The U.S. Environmental Protection Agency on May 12 said it has completed a set of rules intended to regulate methane and other emissions from new natural gas and oil drilling sites.
The new set of rules are focused on methane and other toxic chemicals and pollutants that can contribute to ground-level ozone; the rules have already received a wide range of comments from both public and industry representatives.
According to the EPA, the rules will cover new or updated hardware used for oil and natural gas wells, while also extending to sites that collect, process and compress natural gas for distribution; low production wells and compressor stations will be subject to increased monitoring as well.

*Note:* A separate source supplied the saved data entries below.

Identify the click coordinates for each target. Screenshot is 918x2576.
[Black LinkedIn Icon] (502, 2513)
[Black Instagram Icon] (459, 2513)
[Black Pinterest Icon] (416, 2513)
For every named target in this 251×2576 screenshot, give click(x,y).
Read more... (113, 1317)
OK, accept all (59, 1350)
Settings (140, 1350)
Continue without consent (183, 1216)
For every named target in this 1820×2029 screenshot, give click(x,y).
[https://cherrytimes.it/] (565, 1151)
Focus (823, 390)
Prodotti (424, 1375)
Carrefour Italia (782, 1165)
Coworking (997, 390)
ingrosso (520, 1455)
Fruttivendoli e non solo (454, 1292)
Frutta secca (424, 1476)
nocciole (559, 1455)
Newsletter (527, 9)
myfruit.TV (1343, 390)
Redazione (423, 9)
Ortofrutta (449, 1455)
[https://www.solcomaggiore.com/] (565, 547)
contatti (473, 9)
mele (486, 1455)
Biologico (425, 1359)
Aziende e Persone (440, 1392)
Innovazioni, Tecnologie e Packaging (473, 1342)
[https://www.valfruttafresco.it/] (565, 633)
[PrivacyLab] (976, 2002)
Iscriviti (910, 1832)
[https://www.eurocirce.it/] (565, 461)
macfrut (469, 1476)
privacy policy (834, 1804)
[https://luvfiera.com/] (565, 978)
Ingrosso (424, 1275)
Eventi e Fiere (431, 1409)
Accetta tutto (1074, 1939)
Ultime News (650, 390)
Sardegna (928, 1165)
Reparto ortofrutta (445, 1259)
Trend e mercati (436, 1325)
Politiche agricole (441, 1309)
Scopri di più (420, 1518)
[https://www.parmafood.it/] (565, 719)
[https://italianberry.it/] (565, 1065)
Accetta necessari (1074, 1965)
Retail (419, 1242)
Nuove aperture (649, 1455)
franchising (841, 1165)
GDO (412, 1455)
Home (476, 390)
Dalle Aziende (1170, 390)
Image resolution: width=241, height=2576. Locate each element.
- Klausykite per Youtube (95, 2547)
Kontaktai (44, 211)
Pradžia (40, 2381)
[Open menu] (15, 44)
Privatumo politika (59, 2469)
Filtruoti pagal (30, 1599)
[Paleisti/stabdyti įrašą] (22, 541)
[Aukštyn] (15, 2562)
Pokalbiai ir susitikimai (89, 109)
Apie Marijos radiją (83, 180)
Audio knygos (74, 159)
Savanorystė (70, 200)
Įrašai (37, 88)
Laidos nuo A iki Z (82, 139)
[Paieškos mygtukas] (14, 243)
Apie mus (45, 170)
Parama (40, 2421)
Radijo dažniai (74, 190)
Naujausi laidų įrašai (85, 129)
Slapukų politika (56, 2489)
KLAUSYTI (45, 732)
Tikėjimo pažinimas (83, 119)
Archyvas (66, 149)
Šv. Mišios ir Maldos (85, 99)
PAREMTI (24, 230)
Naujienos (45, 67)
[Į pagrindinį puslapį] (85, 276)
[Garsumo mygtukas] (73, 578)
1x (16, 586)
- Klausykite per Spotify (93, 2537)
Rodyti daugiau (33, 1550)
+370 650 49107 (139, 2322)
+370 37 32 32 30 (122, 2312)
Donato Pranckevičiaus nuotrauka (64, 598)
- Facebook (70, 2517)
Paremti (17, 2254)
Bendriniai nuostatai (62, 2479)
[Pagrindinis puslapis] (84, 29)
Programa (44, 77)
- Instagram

The EPA said that its new methane rule will cut a greenhouse equivalent of 11 million metric tons of carbon dioxide for the U.S., while estimating that the rules will cost companies close to $530 million for implementation costs but will end up saving companies up to $690 million from reduced waste.
While the rules are focused on new and upgraded hardware, the EPA said that it intends to eventually regulate the emissions from previously existing hardware as well, saying in a statement that “EPA is also starting the process to control emissions from existing sources by issuing for public comment and Information Collection Requests that requires companies to provide the information that will be necessary for EPA to reduce methane emissions from existing oil and gas sources.”
The Obama administration has set a goal of reducing methane emissions from the oil and gas industry by 40 percent in 2025.